WHAT YOU SHOULD DO
Word for word, the listing below should be printed again.
%%
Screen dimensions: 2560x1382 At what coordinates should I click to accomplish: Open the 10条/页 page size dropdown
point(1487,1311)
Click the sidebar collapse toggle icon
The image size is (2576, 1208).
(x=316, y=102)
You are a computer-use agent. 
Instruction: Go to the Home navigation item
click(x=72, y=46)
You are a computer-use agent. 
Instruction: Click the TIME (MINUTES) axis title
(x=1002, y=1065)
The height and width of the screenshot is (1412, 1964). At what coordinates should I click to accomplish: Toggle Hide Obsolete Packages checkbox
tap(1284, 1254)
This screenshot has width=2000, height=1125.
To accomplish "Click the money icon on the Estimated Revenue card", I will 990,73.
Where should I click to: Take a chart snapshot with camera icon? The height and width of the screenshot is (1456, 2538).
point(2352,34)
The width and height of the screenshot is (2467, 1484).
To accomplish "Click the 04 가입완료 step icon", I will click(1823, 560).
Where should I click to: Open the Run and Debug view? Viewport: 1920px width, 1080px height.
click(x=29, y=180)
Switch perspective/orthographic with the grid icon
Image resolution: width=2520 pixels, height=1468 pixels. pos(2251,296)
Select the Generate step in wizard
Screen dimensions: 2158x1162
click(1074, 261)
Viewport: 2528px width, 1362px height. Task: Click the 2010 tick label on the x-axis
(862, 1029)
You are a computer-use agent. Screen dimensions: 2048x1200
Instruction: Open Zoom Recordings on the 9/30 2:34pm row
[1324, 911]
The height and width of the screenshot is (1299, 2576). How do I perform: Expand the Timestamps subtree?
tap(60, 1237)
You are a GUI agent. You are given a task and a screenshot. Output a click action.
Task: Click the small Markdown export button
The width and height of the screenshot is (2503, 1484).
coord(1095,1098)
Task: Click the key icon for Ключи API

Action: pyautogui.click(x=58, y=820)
%%
PROBLEM SOLUTION
Screen dimensions: 2560x1382 At what coordinates should I click to accomplish: Open the 10条/页 page size dropdown
point(1487,1311)
Click the sidebar collapse toggle icon
The image size is (2576, 1208).
(x=316, y=102)
You are a computer-use agent. 
Instruction: Go to the Home navigation item
click(x=72, y=46)
You are a computer-use agent. 
Instruction: Click the TIME (MINUTES) axis title
(x=1002, y=1065)
The height and width of the screenshot is (1412, 1964). At what coordinates should I click to accomplish: Toggle Hide Obsolete Packages checkbox
tap(1284, 1254)
This screenshot has width=2000, height=1125.
To accomplish "Click the money icon on the Estimated Revenue card", I will 990,73.
Where should I click to: Take a chart snapshot with camera icon? The height and width of the screenshot is (1456, 2538).
point(2352,34)
The width and height of the screenshot is (2467, 1484).
To accomplish "Click the 04 가입완료 step icon", I will click(1823, 560).
Where should I click to: Open the Run and Debug view? Viewport: 1920px width, 1080px height.
click(x=29, y=180)
Switch perspective/orthographic with the grid icon
Image resolution: width=2520 pixels, height=1468 pixels. pos(2251,296)
Select the Generate step in wizard
Screen dimensions: 2158x1162
click(1074, 261)
Viewport: 2528px width, 1362px height. Task: Click the 2010 tick label on the x-axis
(862, 1029)
You are a computer-use agent. Screen dimensions: 2048x1200
Instruction: Open Zoom Recordings on the 9/30 2:34pm row
[1324, 911]
The height and width of the screenshot is (1299, 2576). How do I perform: Expand the Timestamps subtree?
tap(60, 1237)
You are a GUI agent. You are given a task and a screenshot. Output a click action.
Task: Click the small Markdown export button
The width and height of the screenshot is (2503, 1484).
coord(1095,1098)
Task: Click the key icon for Ключи API

Action: pyautogui.click(x=58, y=820)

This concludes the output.